Top of Available records

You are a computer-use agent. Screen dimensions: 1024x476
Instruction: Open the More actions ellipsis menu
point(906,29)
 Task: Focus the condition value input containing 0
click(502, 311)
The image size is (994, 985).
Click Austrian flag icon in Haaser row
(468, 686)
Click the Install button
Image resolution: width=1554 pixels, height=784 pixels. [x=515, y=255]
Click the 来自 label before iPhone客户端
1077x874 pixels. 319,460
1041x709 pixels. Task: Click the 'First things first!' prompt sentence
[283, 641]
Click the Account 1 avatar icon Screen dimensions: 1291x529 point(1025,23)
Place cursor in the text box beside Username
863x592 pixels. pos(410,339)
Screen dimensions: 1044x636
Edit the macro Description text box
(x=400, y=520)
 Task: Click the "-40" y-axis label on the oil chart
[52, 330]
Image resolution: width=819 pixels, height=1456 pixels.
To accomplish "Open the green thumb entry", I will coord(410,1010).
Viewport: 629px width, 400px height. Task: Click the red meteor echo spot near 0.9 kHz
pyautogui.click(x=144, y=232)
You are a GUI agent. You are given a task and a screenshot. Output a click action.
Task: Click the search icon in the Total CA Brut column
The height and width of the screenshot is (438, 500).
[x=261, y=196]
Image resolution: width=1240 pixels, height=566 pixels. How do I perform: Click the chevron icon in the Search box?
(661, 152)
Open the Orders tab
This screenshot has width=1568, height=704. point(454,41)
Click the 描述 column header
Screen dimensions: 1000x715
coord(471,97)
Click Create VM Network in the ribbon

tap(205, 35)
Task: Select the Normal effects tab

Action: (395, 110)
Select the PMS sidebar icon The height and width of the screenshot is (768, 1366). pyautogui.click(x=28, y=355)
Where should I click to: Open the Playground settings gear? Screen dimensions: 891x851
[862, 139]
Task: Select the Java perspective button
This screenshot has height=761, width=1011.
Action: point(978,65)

Bottom of Available records

Once you have read the records above, output each of them verbatim.

Solved problem
You are a computer-use agent. Screen dimensions: 1024x476
Instruction: Open the More actions ellipsis menu
point(906,29)
 Task: Focus the condition value input containing 0
click(502, 311)
The image size is (994, 985).
Click Austrian flag icon in Haaser row
(468, 686)
Click the Install button
Image resolution: width=1554 pixels, height=784 pixels. [x=515, y=255]
Click the 来自 label before iPhone客户端
1077x874 pixels. 319,460
1041x709 pixels. Task: Click the 'First things first!' prompt sentence
[283, 641]
Click the Account 1 avatar icon Screen dimensions: 1291x529 point(1025,23)
Place cursor in the text box beside Username
863x592 pixels. pos(410,339)
Screen dimensions: 1044x636
Edit the macro Description text box
(x=400, y=520)
 Task: Click the "-40" y-axis label on the oil chart
[52, 330]
Image resolution: width=819 pixels, height=1456 pixels.
To accomplish "Open the green thumb entry", I will coord(410,1010).
Viewport: 629px width, 400px height. Task: Click the red meteor echo spot near 0.9 kHz
pyautogui.click(x=144, y=232)
You are a GUI agent. You are given a task and a screenshot. Output a click action.
Task: Click the search icon in the Total CA Brut column
The height and width of the screenshot is (438, 500).
[x=261, y=196]
Image resolution: width=1240 pixels, height=566 pixels. How do I perform: Click the chevron icon in the Search box?
(661, 152)
Open the Orders tab
This screenshot has width=1568, height=704. point(454,41)
Click the 描述 column header
Screen dimensions: 1000x715
coord(471,97)
Click Create VM Network in the ribbon

tap(205, 35)
Task: Select the Normal effects tab

Action: (395, 110)
Select the PMS sidebar icon The height and width of the screenshot is (768, 1366). pyautogui.click(x=28, y=355)
Where should I click to: Open the Playground settings gear? Screen dimensions: 891x851
[862, 139]
Task: Select the Java perspective button
This screenshot has height=761, width=1011.
Action: point(978,65)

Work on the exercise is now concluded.